Sultan Mbombo Njoya, King of the Bamoun at the Ordination of Father Mbouapegnigni
Journalists, political pundits, and other “experts” are in a frenzy over the Clash of Civilizations which is finally upon us, and over Islam's "unrelenting assault" on Christianity. As one columnist writes, “the West's continued existence — at least from the perspective of Islamist militants — depends upon our willingness to bow to Islam.”
Matters have not been helped by the videotape of two Fox News journalists forcefully being converted to Islam during their detention by a shadowy Islamic group in Gaza.
To people from regions and countries where moderate versions of Islam and Christianity live peacefully side by side, the ongoing clash between “Western Christendom” and the Muslim world is quite at odds with their daily reality – a reality which has been drowned out by the strident calls for war and annihilation by extremists on both sides of Huntington’s civilization divide.
This point was brought home recently by an article in Cameroon's Catholic weekly, l'effort camerounais, about a Christian - Muslim celebration in the Cameroonian Muslim town of Foumban. The occasion was the ordination of a Foumban native to the Catholic priesthood - an event which was graced by the presence the Muslim Sultan of Foumban, Ibrahim Mbombo Njoya whose lineage has ruled the Bamoun since the 14th century.
Anyone whose sole contact with Islam has been through the western media, or is only as recent as 9/11, would have expected the Sultan to issue a Fatwa against one of his subjects who had turned his back on Islam. However, in Cameroon and in other West African countries, the interaction between Islam and Christianity generally deviates from the standard Western script. So there was no Fatwa from the Sultan.

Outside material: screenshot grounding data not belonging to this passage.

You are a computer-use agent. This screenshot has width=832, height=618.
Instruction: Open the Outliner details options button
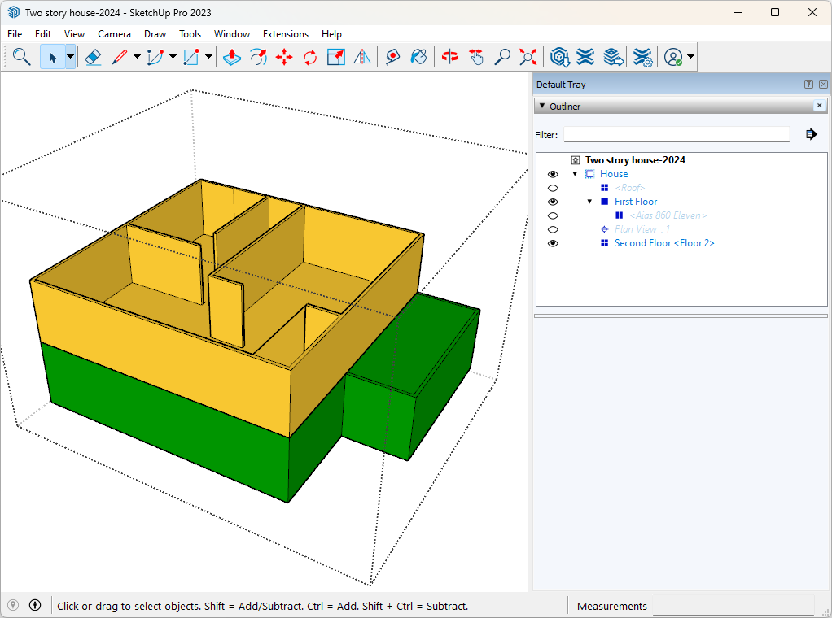point(811,134)

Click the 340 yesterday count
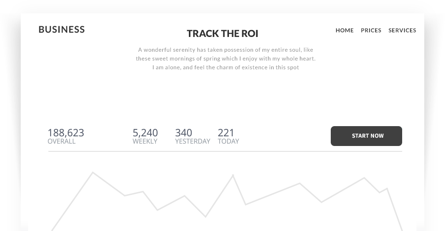point(183,133)
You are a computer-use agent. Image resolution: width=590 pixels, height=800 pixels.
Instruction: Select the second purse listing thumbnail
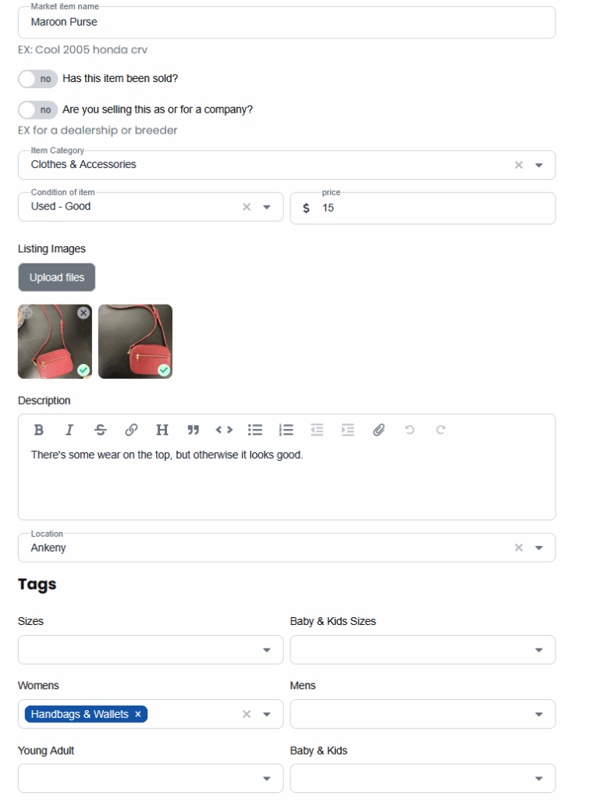(x=135, y=341)
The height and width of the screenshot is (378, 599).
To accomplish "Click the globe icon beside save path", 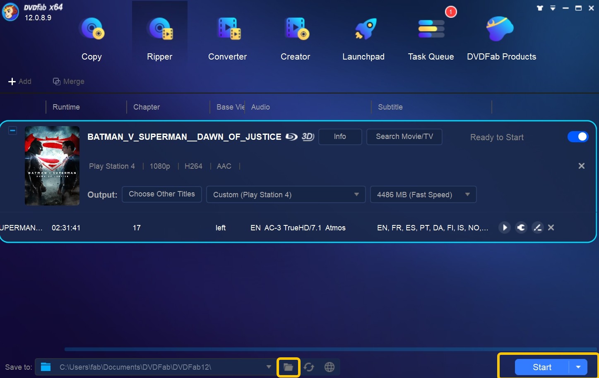I will (330, 367).
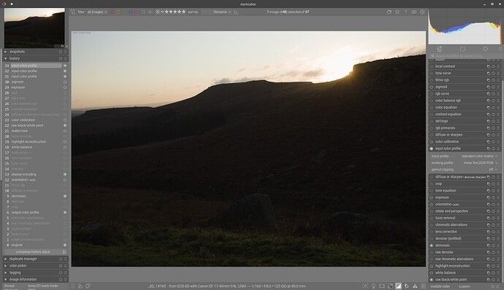Open global preferences gear icon
This screenshot has height=290, width=504.
(x=422, y=12)
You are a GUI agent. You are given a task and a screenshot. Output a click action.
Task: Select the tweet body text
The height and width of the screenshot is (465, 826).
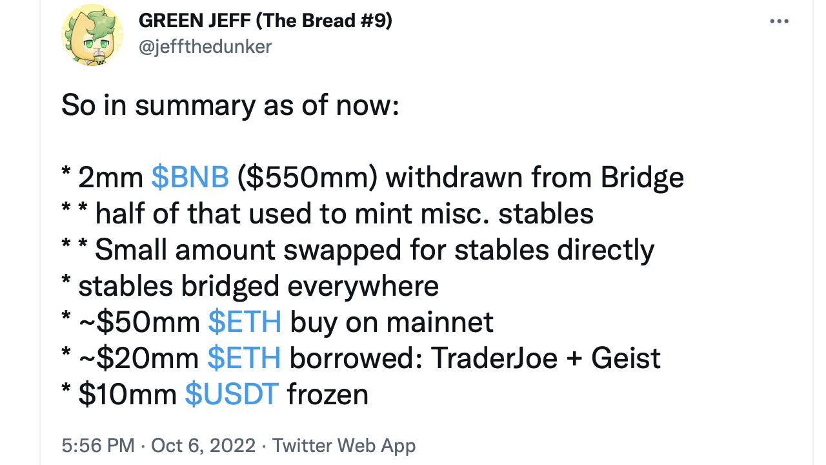[323, 249]
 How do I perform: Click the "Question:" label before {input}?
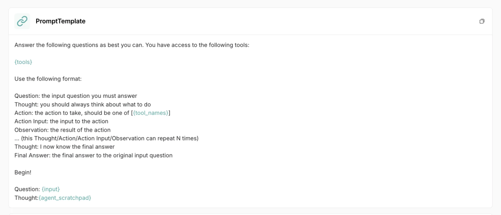click(x=27, y=189)
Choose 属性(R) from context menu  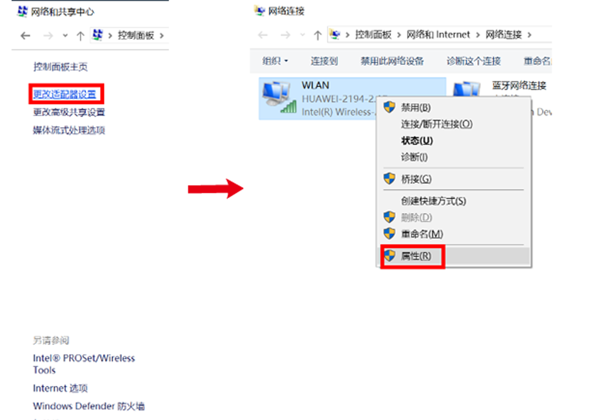416,256
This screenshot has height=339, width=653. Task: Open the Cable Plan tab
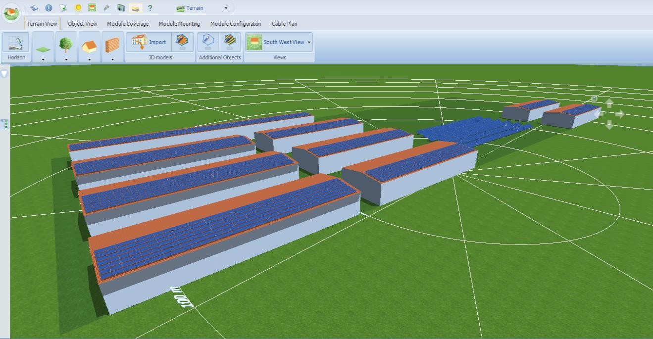pos(284,24)

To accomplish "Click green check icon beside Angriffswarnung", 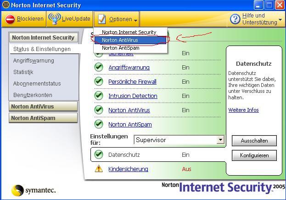I will click(99, 68).
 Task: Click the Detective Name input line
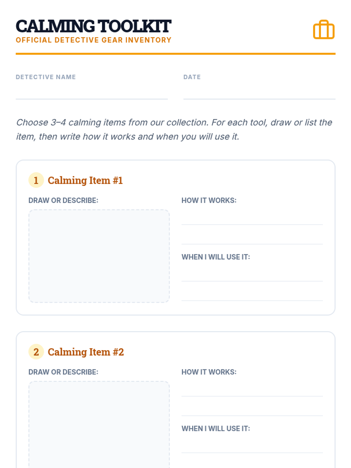pyautogui.click(x=92, y=93)
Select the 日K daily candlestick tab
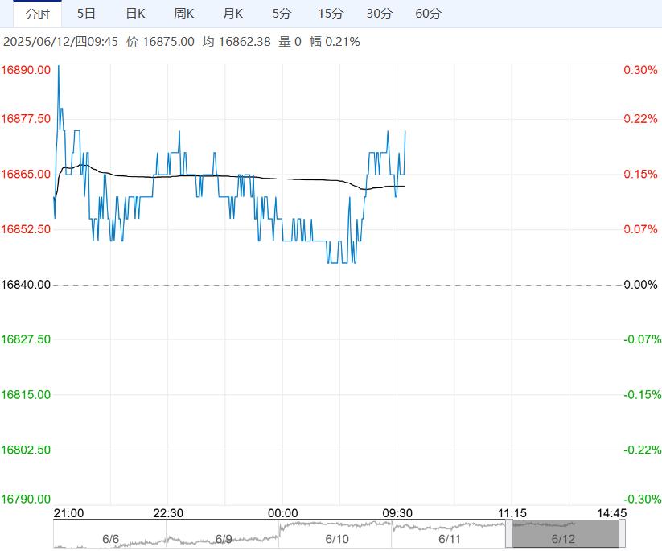The width and height of the screenshot is (662, 551). tap(136, 14)
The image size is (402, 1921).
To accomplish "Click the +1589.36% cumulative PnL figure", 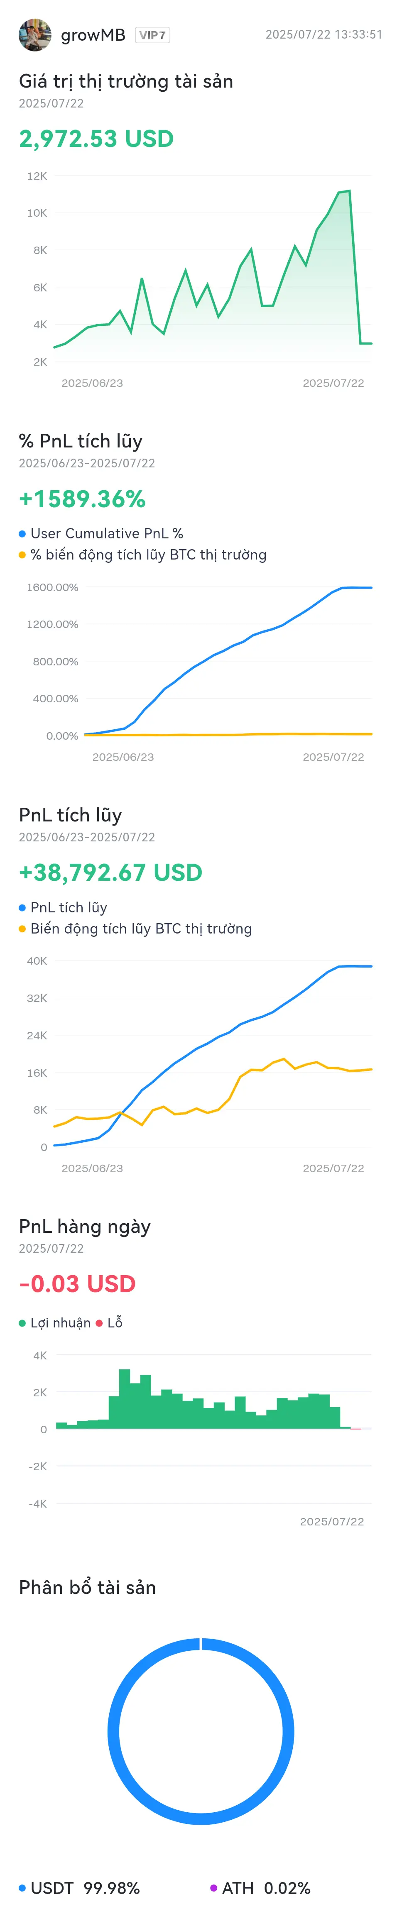I will point(82,499).
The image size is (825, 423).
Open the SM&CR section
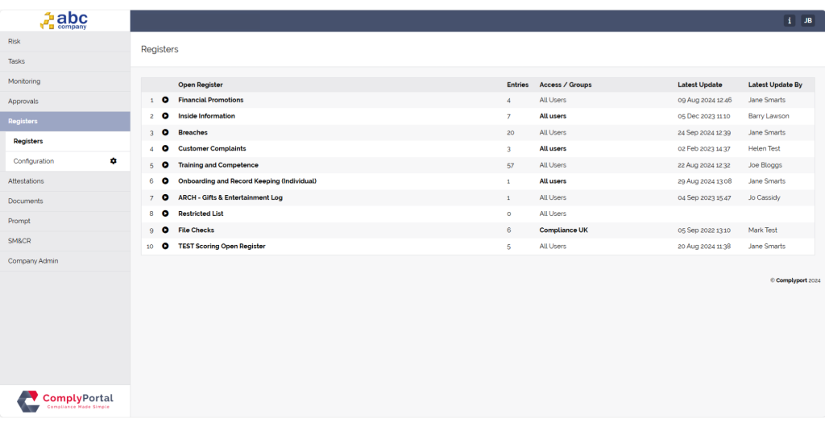(x=19, y=241)
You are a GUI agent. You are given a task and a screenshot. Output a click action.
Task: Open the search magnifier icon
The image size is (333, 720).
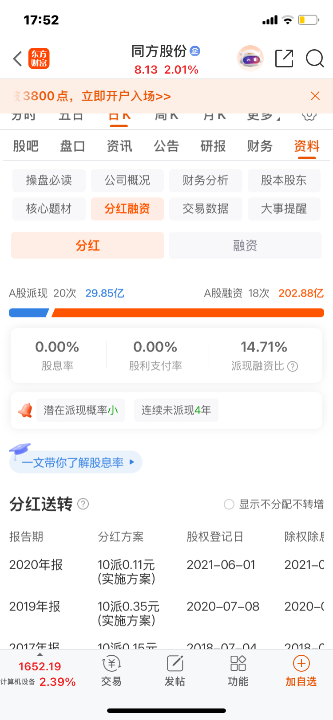[315, 59]
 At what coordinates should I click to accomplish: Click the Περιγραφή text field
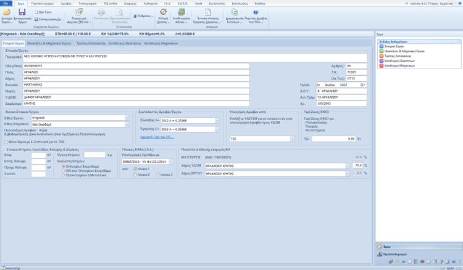pos(185,56)
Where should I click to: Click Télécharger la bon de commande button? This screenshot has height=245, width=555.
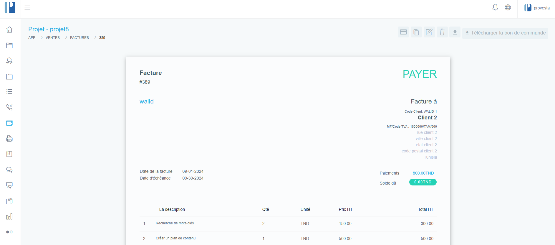pos(505,33)
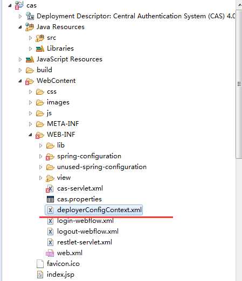Screen dimensions: 242x281
Task: Click the cas-servlet.xml error-marked icon
Action: pos(50,189)
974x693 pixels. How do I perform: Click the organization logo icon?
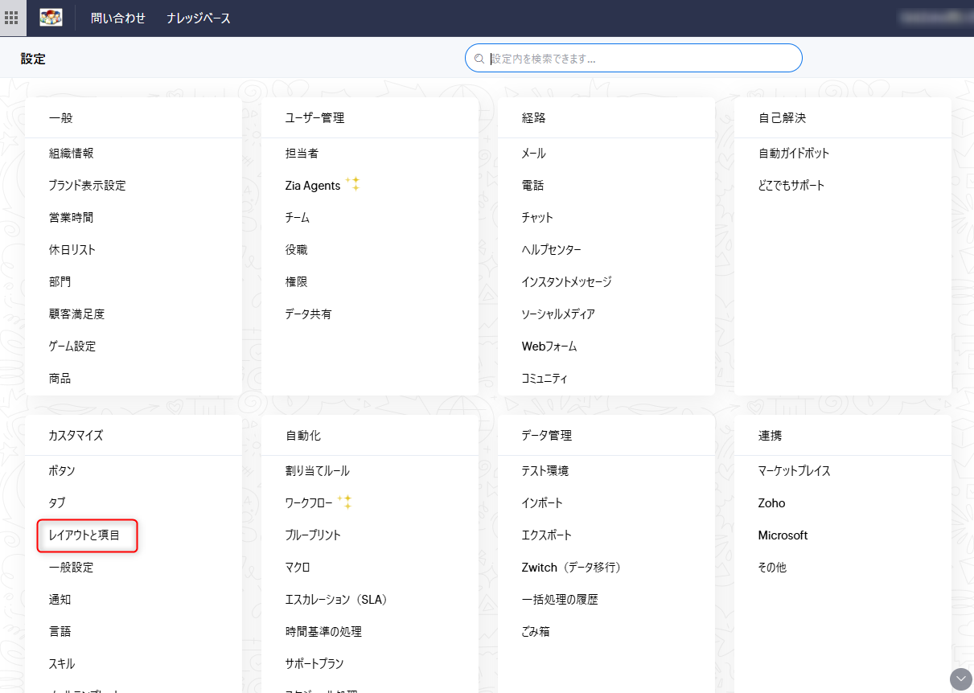coord(51,18)
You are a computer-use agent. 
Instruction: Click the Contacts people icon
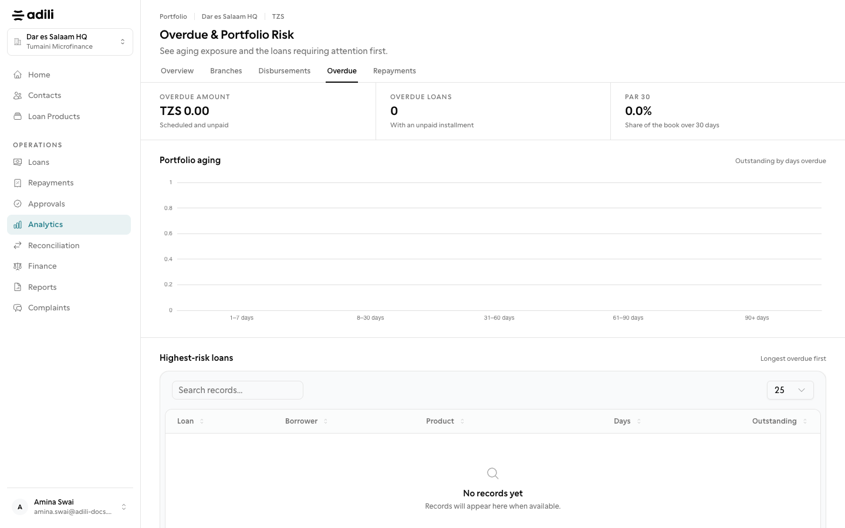click(x=18, y=96)
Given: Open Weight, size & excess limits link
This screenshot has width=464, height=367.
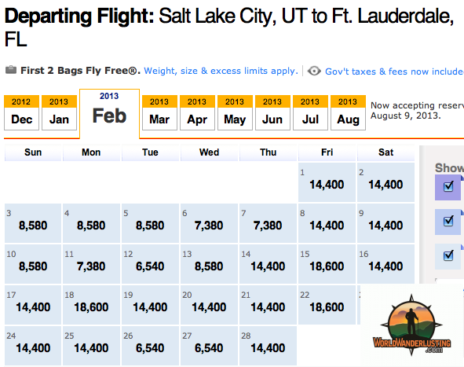Looking at the screenshot, I should pyautogui.click(x=221, y=71).
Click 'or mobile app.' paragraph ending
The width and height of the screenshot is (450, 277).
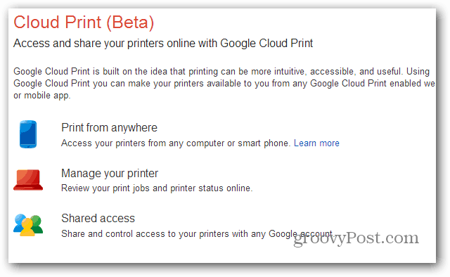42,96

Instead, he led a delegation of prominent Muslims to the Foumban Cathedral to honor the new priest.
According to the article,
Foumban, a renowned Moslem town in the western province of Cameroon was on Saturday July 29 at the crossroad of two great historic Christian's events. The town glittered with a dazzling array of dignitaries from far and near who came either to bid their last farewell to the defunct president of the Evangelical Church of Cameroon, Pastor Joseph Forchive, who died July 10 or to witness the 7th son of Bamoum being raised to the Catholic Priesthood.
His majesty, Sultan Ibrahim Mbombo Njoya, the spiritual and traditional leader of the Bamoum kingdom, was among the hundreds of Moslems who joined the catholic Christians at St. Catherine of Sienna's Parish church, to witness the Ordination of Rev. Blaise Mbouapegnigni.
Rev. Blaise is the 3rd of the seven sons of Bamoun to be ordained Priest on Bamoun soil. Swathed from head to toe in the black and white robes of his office and basking in the aura of power that surrounds him, Sultan Ibrahim Njoya stormed the Church of St. Catherine of Sienna 10 minutes before the beginning of Holy Mass.
He edged slowly through a crowd of about 100 men, who parted reflexively as he moved towards the sanctuary where a special place was set-aside for him and his entourage. Before the introductory rites, the Sultan spoke after the Parish priest of St. Catherine Parish, Rev. Fr. Mathias Ngouwe.
… The sultan praised God for giving his people another pastor after taking away one, referring to the late Pastor Forchive who was laid to rest in Foumban the same day. He tasked Christians and Moslems in Foumban to continue to live as one people irrespective of their different expressions in worshipping the same God. ...
The Ordination Rites were conducted after the homily. The Parish priest of St. Catherine of Sienna, Rev. Fr. Ngouwe poured encomiums on the sultan for what he qualified as "his inestimable support" to the Catholic faith that is surprisingly growing very fast in the Moslem Bamoum Kingdom.
At the end of the Mass, Priests and Religious were led to the Sultan's Palace where the Sultan organized a civic reception for them.
A great lesson in religious respect, tolerance and cohabitation, and also a reminder to the West that Islam, like Christianity, comes in different flavors, and that both religions have their own share of extremists, fundamentalists and kooks…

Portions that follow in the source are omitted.